On historic Pine Street in Cambridge last year, a series of banners were raised to commemorate those who had dedicated themselves to making a difference.
Some, like Harriet Tubman and Gloria Richardson, have had their contributions noted in history books. Other names have appeared on public buildings.
One, Portia Johnson-Ennals, never held political office and shunned the limelight. Yet, through her tireless life of proactive service, conducted largely behind the scenes, she made countless contributions.
On Oct. 16, granddaughter Shamya Johnson and her family said a final farewell to Johnson-Ennals, two years after she suffered a debilitating stroke.
Throughout her life, Ennals-Johnson had also dealt with epilepsy, always managing to battle through.
In the days since, Johnson has revisited a trove of newspaper clippings and photos which marked her remarkable journey. And, in the obituary she composed, along with the personal and family milestones noted, Johnson noted that her grandmother was regarded as "the Pillar and Voice of our Community."
Even with a full plate of work, church and family, Johnson-Ennals found joy and purpose in pitching in, volunteering precious time and service to countless community organizations.
She made it a personal mission to attend City Council meetings, to determine how things needing to be done could be addressed and achieved.
But she also poured her own insight and energy into creating venues to help others, especially youngsters.

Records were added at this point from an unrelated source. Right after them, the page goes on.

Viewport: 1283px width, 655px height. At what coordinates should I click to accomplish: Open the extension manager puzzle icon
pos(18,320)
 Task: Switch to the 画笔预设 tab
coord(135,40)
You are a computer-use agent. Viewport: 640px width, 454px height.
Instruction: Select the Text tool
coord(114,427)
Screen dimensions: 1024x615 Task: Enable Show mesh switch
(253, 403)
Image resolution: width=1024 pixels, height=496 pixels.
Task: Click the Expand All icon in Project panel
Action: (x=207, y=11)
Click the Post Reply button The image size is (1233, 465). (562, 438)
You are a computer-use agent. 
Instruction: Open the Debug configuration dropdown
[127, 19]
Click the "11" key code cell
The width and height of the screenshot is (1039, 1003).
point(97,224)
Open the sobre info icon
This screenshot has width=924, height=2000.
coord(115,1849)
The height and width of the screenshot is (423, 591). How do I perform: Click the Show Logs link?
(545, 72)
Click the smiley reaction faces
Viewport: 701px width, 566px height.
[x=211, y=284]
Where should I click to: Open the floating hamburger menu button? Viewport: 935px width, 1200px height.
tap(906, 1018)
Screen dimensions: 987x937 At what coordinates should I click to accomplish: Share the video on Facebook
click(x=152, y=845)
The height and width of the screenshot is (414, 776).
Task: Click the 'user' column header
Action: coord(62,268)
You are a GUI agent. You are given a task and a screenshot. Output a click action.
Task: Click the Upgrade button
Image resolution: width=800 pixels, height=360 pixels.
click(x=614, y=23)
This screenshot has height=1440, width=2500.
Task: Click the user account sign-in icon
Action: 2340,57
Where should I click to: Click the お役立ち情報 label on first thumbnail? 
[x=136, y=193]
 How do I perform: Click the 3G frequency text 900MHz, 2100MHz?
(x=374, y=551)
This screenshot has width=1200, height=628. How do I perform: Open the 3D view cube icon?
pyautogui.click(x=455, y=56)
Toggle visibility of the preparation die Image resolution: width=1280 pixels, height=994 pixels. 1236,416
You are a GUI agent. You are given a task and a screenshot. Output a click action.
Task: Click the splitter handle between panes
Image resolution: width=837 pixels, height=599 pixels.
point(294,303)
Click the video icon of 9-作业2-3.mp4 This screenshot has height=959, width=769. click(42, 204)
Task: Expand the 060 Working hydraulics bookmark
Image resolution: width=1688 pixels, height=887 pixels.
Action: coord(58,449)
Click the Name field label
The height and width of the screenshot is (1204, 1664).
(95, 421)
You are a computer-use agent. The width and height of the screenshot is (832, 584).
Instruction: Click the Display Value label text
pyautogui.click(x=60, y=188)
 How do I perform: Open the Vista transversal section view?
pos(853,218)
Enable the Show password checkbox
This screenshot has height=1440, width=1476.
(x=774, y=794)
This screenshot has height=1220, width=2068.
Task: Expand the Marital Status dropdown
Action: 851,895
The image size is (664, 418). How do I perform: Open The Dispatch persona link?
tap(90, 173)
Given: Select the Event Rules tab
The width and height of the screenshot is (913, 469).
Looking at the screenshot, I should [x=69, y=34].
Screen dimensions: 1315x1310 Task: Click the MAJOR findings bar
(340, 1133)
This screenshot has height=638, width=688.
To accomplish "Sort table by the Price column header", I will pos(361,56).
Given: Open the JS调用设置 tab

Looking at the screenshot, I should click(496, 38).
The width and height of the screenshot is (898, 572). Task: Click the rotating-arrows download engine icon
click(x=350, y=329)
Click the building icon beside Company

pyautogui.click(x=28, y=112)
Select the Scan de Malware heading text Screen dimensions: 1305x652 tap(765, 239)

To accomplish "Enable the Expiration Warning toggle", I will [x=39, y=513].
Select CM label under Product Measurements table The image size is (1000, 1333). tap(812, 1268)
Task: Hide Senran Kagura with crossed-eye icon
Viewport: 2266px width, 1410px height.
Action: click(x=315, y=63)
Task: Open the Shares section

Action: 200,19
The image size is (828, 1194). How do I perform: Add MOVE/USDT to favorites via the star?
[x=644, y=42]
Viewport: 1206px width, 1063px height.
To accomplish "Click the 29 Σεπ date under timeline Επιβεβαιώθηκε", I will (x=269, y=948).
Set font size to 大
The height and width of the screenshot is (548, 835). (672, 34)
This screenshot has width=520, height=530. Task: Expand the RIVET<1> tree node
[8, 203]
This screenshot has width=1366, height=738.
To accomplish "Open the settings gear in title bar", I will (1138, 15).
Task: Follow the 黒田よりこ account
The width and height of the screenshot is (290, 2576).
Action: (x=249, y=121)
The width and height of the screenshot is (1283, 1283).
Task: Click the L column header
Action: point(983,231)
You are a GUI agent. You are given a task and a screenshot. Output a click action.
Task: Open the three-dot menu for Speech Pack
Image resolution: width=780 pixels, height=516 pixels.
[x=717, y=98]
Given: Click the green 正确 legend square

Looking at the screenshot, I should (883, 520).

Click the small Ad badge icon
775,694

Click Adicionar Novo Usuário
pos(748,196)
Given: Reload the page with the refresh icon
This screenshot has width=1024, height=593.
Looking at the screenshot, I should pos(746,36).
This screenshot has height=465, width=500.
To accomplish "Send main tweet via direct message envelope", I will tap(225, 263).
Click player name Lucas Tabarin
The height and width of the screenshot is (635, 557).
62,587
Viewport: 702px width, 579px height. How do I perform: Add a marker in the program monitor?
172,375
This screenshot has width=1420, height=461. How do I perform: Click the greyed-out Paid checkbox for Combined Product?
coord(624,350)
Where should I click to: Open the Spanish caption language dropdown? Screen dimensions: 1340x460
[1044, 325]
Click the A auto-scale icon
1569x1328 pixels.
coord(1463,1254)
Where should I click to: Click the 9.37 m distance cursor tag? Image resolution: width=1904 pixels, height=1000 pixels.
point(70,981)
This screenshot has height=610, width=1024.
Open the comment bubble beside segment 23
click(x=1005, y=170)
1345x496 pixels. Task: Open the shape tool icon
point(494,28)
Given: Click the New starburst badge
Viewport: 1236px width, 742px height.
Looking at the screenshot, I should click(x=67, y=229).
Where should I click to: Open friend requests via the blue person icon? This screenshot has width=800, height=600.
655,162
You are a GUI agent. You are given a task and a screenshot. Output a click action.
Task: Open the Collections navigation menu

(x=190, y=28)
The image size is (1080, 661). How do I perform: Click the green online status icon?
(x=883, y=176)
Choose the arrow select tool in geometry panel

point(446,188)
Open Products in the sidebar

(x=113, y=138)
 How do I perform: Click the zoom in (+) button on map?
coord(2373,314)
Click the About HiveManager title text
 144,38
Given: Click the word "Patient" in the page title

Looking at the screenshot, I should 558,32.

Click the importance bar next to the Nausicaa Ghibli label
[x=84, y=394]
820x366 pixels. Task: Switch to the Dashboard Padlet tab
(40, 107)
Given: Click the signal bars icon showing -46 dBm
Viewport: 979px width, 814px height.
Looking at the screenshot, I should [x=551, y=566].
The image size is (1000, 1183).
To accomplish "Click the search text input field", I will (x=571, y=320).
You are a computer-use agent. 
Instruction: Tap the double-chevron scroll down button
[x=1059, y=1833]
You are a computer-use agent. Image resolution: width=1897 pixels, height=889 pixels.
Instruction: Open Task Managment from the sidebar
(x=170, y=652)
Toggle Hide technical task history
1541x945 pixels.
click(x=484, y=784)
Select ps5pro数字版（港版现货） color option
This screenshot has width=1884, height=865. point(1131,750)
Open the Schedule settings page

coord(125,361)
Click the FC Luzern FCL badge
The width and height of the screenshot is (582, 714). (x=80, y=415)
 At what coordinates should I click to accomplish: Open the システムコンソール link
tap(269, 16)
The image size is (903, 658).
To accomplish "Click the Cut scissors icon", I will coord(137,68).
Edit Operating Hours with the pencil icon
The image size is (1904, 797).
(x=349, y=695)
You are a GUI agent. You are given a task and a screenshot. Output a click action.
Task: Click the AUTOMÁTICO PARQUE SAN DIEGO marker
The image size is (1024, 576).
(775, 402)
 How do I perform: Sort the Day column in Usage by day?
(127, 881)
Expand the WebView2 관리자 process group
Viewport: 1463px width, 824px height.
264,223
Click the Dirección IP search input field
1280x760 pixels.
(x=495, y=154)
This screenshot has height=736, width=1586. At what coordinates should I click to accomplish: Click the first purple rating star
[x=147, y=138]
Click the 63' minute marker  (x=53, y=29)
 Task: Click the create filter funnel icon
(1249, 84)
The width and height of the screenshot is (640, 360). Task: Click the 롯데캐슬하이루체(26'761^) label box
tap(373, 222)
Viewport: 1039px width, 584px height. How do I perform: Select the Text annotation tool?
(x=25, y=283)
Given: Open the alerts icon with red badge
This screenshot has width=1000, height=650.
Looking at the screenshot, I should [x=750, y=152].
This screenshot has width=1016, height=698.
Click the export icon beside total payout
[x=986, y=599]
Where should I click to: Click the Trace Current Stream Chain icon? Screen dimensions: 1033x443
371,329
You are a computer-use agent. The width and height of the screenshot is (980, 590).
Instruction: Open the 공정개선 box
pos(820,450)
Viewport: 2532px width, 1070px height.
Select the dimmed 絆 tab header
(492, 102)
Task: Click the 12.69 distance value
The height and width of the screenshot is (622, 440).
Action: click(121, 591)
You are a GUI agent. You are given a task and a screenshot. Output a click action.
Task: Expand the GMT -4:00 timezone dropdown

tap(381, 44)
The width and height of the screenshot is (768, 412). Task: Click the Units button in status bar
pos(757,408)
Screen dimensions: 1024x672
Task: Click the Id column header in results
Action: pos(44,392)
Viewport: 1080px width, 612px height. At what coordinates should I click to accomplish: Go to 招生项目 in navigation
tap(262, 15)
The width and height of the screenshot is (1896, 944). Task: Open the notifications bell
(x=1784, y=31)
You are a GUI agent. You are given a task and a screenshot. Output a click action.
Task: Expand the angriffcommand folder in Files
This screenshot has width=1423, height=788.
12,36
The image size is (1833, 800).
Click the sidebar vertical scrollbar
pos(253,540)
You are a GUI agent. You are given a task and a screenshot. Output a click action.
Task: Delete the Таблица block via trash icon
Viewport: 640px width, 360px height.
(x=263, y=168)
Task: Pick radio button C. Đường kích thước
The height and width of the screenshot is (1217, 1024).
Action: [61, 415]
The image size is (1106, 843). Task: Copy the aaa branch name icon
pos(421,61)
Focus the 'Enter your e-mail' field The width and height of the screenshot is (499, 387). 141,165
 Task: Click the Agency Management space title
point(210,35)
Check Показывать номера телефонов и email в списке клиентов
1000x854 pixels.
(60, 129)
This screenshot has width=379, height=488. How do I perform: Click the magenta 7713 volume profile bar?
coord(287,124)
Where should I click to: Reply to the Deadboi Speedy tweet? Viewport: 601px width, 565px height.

As Johnson recalled in her grandmother's obituary:
"One of the first initiatives that Portia started was when she recognized that under-privileged youth needed help transitioning into the working world to become productive adults; she developed the Community Youth Employment Program. The program empowered youth to overcome the stigma of living in low-income housing, the welfare cycle, and being unemployable. The program provided summer employment, educational opportunities and one-on-one mentoring."
She was appointed to the Eastern Shore Volunteer Network by Gov. William Donald Schaefer, The Citizen Review Board for Children (formerly Foster Care Review) by Gov. Parris Glendenning and the Citizen Review Panel for Children by then-Dorchester Commissioners President Thomas A. Flowers.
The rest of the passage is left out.